The wealth from booty, tribute, and trade stimulated cultural life, as did increasing contacts with other countries. There were new fashions in clothing and jewelry, and new customs and gods. Thebes was now the capital, and although little is left of the brick-built palaces, the remains of painted and gilded plaster decoration of Amenophis III's pleasure palace reveal something of the elegance of this building. From the time of Tuthmosis I, the temple of the state god Amun was enlarged and enhanced, and it was here that the pharaohs dedicated booty from victorious campaigns.

The temple was also the main treasury of the state. Kings were buried in rock-cut tombs near Thebes and the only intact burial found, that of the young Tutankhamun, gives some idea of the sumptuous treasures doubtless buried with more important rulers and of the wealth and brilliance of this period. The queens and princes were buried in neighboring valleys, as were the nobles, whose tombs were painted with charming scenes of daily life.

Egypt's power and prosperity were largely the result of the exploits of a few kings. Tuthmosis I campaigned as far as the Euphrates and first brought Syria and Palestine under Egyptian control. Following the reign of Hatshepsut, the widow of Tuthmosis II, her nephew and stepson Tuthmosis III reasserted Egyptian authority over kingdoms in Asia, and came into conflict with Mitanni. Under Tuthmosis IV, a peace treaty was concluded between these powers and sealed by dynastic marriages. Toward the end of Amenophis III's reign, the Hittites sacked Mitanni's capital and began to dominate Syria, which they took control of during the reign of Amenophis IV. Egyptian influence in the region now lapsed.

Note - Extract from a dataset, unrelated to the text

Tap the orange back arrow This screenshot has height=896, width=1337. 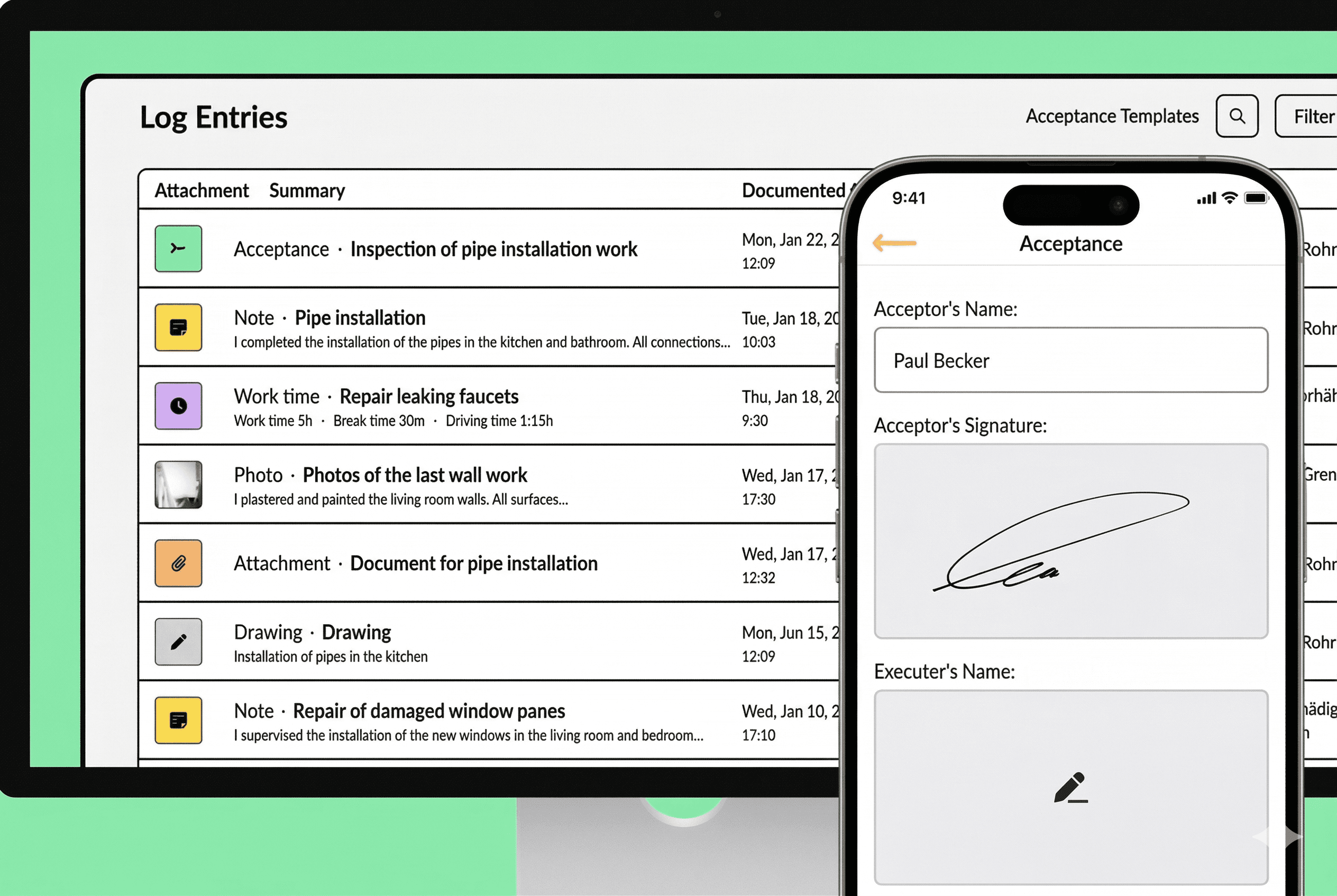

Amenophis IV abandoned the worship of Amun, claiming divine guidance from the Aten, or sun's disk. He took the name Akhenaten, meaning "beneficial to the sun-disk," but failed to introduce the new religion at Thebes, were there was opposition from the powerful preists of Amun. He moved his capital to the newly built city of Akhetaten, "the horizon of the Aten," about 200 miles north of Thebes. This city is now known as Tell el-Amarna. Here the Aten was worshipped at an open-air altar in the Great Temple. Akhenaten, his beautiful wife Nefertiti and their children lived at the Royal Residence and at the Maru-Aten, a pleasure palace with a lake, south of the town. A new and distinctive naturalistic style was used in the decoration of the palaces and nobles' villas, as well as in the reliefs and sculptures of this period.